That same coverage earned Totenberg additional awards, including the Long Island University George Polk Award for excellence in journalism; the Sigma Delta Chi Award from the Society of Professional Journalists for investigative reporting; the Carr Van Anda Award from the Scripps School of Journalism; and the prestigious Joan S. Barone Award for excellence in Washington-based national affairs/public policy reporting, which also acknowledged her coverage of Justice Thurgood Marshall's retirement.

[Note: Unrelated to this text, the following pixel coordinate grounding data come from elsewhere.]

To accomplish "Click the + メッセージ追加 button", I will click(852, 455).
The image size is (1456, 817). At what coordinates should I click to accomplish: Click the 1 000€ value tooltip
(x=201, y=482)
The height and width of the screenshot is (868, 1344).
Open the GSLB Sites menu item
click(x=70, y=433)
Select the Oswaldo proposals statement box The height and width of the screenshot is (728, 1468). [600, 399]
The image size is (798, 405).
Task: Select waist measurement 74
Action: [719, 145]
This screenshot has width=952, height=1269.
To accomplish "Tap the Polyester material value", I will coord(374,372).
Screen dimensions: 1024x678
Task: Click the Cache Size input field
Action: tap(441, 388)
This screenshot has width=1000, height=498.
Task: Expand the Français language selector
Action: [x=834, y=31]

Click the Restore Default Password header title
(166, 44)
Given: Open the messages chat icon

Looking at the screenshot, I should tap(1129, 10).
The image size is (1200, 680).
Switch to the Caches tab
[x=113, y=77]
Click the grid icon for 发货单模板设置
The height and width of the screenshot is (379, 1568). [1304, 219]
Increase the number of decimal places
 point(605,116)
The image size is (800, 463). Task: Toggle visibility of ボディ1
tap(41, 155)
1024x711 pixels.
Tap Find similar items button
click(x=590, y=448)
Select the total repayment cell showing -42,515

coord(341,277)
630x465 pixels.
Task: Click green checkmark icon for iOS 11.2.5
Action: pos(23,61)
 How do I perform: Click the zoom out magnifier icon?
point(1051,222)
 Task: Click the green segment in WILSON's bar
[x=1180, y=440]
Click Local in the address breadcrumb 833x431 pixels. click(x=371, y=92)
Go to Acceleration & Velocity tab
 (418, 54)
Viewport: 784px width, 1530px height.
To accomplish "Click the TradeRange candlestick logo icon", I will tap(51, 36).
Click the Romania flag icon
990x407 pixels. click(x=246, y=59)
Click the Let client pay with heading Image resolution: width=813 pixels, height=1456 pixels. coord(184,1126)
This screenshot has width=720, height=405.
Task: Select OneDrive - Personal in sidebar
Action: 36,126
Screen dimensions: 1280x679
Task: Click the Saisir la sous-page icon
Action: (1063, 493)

Totenberg was named Broadcaster of the Year and honored with the 1998 Sol Taishoff Award for Excellence in Broadcasting from the National Press Foundation. She is the first radio journalist to receive the award. She is also the recipient of the American Judicature Society's first-ever award honoring a career body of work in the field of journalism and the law. In 1988, Totenberg won the Alfred I. duPont-Columbia University Silver Baton for her coverage of Supreme Court nominations. The jurors of the award stated, "Ms. Totenberg broke the story of Judge (Douglas) Ginsburg's use of marijuana, raising issues of changing social values and credibility with careful perspective under deadline pressure."
Totenberg has been honored seven times by the American Bar Association for continued excellence in legal reporting and has received more than two dozen honorary degrees. On a lighter note, Esquire magazine twice named her one of the "Women We Love."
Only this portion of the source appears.